One night after a party at Taylor’s house, Clift had a terrible car accident. If Taylor hadn’t gotten to the scene in time to climb into the wreckage and stick her hand down Monty’s mouth and remove the teeth that were blocking his airpipe, he might have died right then. Had he died, he would probably have become the legend that James Dean became. Instead, he underwent plastic surgery that couldn’t repair the damage and the pills and booze kicked in.

He was just as good an actor, maybe even better. Anyone who has watched the film Judgment at Nuremberg can’t possibly come away from the movie without being awed by his seven minute scene as a castrated Jew. It’s as good a performance as anything ever captured on film.

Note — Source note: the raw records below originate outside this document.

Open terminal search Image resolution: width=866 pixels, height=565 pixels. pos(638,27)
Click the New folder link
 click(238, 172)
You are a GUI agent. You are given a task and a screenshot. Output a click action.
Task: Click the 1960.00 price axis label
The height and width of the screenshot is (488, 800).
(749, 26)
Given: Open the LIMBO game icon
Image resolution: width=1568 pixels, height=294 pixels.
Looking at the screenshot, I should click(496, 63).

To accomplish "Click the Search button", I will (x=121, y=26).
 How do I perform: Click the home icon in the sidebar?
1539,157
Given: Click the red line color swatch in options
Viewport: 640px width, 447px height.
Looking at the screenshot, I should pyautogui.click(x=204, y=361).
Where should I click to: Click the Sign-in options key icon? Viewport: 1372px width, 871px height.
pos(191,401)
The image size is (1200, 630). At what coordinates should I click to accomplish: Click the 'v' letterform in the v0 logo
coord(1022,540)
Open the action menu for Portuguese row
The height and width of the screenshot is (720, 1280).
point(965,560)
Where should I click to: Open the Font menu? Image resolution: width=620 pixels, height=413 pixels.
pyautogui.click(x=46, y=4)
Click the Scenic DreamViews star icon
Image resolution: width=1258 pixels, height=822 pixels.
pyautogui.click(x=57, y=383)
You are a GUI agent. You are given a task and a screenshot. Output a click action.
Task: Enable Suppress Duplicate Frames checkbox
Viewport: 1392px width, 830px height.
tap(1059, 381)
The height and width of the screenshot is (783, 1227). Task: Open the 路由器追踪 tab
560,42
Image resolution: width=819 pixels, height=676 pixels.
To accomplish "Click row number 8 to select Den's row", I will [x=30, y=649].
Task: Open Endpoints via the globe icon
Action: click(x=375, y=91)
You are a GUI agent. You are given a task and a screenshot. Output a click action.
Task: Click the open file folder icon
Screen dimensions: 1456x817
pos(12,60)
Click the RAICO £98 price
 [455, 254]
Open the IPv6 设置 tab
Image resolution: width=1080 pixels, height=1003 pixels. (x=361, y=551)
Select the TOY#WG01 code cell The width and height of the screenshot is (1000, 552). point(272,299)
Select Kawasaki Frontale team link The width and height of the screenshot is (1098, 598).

Unfortunately, by that time supporting roles were just about all coming his way. His behavior on and off the sets had become too worrisome to overlook and few directors were willing to take a chance on giving him leading roles.

When he died at age 45 he was already on his way to being forgotten. James Dean was the legend he could have become and Brando just a few years away from The Godfather, coming back from a decade in the wilderness himself. In a way, however, Montgomery Clift lives on. His influence on actors never wavered, his fame among young actors never going the way his fame as a movie star went.